In the meantime, the industry continues to move forward. Last week, it was reported that NETGEAR is acquiring Infrant Technologies, the developer of the ReadyNAS™ line of consumer storage products. It's yet one more step, we feel, in a trend to greatly enhance consumer storage by building more tightly-integrated solutions (such as home networking components) around the storage platform, and beginning to implement more media server capabilities within the home network framework.
At the same time, I think you're seeing a real shift away from some of the messaging that is coming from the consumer storage and NAS companies. In the past, the major message that appeared to be coming from these players was mainly one built around the "fear-and-doubt" scenarios involving consumers and media. The common example, of course, is a hard drive or other type of catastrophic computer failure, where years' worth of digital photos are lost forever. Granted, consumers' own lack of awareness about the risks associated with digital media is low, as are the actions they are taking to properly secure their media in a safe backup mode. Our own studies (recently, Managing the Digital Home: Installation and Support Services) finds that more than one-third of consumers aren't even backing up their data and digital media at all! Further, among those who do, the majority are writing to CDs or DVDs, which leads us to believe that they're not doing this on a terribly frequent basis.
So, while increasing consumer education and stressing the importance with secure backup is important, a common refrain now being echoed today is centered mainly on two messages 1) How the NAS and other online storage and content services are helping to diversify the amount of content available to consumers; and 2) that the storage platform can serve as a centerpiece for consumer's desire to share their own content in the form of digital photos and home movies. And, in our opinion, this is a really effective strategy. After all, one of the key data points that came from last year's groundbreaking study Digital Media Habits is that "I want to share" is a desire from consumers that resonates loud and clear. So, you're starting to see systems built around this consumer driver. Not only is a very robust platform for storage a centerpiece, but you see companies paying more attention to building online tools such as portals and media showcases around that storage.
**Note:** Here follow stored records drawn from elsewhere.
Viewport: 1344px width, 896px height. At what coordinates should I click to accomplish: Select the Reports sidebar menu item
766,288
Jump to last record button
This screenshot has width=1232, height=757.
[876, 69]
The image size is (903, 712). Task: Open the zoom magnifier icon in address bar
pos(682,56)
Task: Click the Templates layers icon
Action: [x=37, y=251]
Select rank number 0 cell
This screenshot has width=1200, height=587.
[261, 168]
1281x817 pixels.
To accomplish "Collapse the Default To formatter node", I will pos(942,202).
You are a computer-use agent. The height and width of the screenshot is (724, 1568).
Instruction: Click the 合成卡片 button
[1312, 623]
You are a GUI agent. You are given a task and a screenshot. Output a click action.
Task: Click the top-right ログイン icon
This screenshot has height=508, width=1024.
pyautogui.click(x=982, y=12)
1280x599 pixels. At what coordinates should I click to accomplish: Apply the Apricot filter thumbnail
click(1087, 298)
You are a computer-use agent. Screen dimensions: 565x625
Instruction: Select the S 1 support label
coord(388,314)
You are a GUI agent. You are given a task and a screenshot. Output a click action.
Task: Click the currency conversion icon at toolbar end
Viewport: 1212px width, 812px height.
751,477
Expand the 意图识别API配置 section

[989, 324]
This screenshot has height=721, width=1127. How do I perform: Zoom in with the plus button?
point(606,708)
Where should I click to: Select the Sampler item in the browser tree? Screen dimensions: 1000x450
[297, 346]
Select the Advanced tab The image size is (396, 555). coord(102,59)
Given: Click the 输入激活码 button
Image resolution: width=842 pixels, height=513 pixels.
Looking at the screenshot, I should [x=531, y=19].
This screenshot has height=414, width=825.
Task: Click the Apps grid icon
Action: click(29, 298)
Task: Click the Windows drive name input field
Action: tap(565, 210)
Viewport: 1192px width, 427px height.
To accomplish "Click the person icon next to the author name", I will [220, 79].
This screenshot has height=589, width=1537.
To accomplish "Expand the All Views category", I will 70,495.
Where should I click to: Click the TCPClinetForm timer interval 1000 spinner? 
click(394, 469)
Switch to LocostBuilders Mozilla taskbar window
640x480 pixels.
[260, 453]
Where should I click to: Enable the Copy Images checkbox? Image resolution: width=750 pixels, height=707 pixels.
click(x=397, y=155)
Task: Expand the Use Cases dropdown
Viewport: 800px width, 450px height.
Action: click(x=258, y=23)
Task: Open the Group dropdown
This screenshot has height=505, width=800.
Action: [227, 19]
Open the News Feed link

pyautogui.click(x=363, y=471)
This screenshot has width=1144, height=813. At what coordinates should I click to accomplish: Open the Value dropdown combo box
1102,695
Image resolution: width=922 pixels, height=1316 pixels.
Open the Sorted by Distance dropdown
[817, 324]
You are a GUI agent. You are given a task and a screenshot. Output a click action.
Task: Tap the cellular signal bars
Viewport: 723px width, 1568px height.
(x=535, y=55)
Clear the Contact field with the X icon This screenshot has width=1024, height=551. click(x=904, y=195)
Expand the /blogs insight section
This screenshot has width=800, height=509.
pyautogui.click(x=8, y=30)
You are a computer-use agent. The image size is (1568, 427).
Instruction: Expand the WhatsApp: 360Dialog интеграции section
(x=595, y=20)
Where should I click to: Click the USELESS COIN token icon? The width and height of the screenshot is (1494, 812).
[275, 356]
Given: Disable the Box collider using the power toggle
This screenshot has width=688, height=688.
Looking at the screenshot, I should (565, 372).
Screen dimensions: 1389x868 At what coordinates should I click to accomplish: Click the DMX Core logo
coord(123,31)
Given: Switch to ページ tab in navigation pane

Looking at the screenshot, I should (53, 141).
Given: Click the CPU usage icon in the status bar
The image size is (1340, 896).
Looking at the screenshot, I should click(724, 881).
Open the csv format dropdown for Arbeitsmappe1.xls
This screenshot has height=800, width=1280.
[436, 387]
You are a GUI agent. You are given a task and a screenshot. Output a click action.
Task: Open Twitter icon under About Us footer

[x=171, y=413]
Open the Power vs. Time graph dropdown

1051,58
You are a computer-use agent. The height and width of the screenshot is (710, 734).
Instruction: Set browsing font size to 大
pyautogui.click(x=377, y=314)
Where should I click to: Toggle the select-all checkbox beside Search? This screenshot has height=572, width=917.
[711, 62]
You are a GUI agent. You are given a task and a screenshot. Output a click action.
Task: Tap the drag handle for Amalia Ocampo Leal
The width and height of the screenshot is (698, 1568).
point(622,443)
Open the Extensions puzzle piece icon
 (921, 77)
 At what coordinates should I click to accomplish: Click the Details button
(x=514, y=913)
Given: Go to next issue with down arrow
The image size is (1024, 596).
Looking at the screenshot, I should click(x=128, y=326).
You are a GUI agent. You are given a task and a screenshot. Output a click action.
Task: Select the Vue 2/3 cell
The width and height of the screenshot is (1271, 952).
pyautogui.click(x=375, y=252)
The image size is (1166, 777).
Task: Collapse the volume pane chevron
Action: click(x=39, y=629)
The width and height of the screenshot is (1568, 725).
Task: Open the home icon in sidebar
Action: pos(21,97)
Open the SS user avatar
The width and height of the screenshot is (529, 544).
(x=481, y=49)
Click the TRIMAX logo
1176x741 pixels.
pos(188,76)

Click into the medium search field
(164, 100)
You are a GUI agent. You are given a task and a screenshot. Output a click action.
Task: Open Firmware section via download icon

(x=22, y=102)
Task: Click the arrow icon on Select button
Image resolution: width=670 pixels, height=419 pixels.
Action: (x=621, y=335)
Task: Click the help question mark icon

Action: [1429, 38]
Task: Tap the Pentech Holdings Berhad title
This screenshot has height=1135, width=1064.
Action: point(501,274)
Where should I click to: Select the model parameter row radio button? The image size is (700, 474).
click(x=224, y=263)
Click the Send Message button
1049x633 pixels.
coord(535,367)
HP's John Orcutt touched on this kind of strategy last week in his keynote address titled The Connected Entertainment Ecosystem. Obviously, HP has made some recent changes to its connected home strategy. No longer will it push the Digital Entertainment Center (DEC) strategy, which relied on a living room PC form factor. Instead, HP's focus is on its MediaSmart TVs and Server devices. Using home networking (which obviously has improved much in the past few years), HP's gamble is that well-developed user interfaces, access to a wider variety of content (from a number of HP partners, including some of the online movies-on-demand services), and a server hidden in the background that is performing many automated back-up features but also key to allowing consumers to share their personal content with friends and family will be a winner. And, based on what we saw in the presentation, we'd have to agree. The user interfaces are beautiful and intuitive, and we love the fact that HP is not talking about "mirrored drives" and "RAID" as key concepts, but developing messaging around ease-of-use and sharing.
Storage will continue to be the heart of the connected home, whether it's in a fixed (media server) or mobile/portable (music player) device. It's a really interesting time to be following this space, as last week's conference and the news announcements leads us to believe that it's going to be front-and-center among a number of key vendors who are putting the connected home pieces together.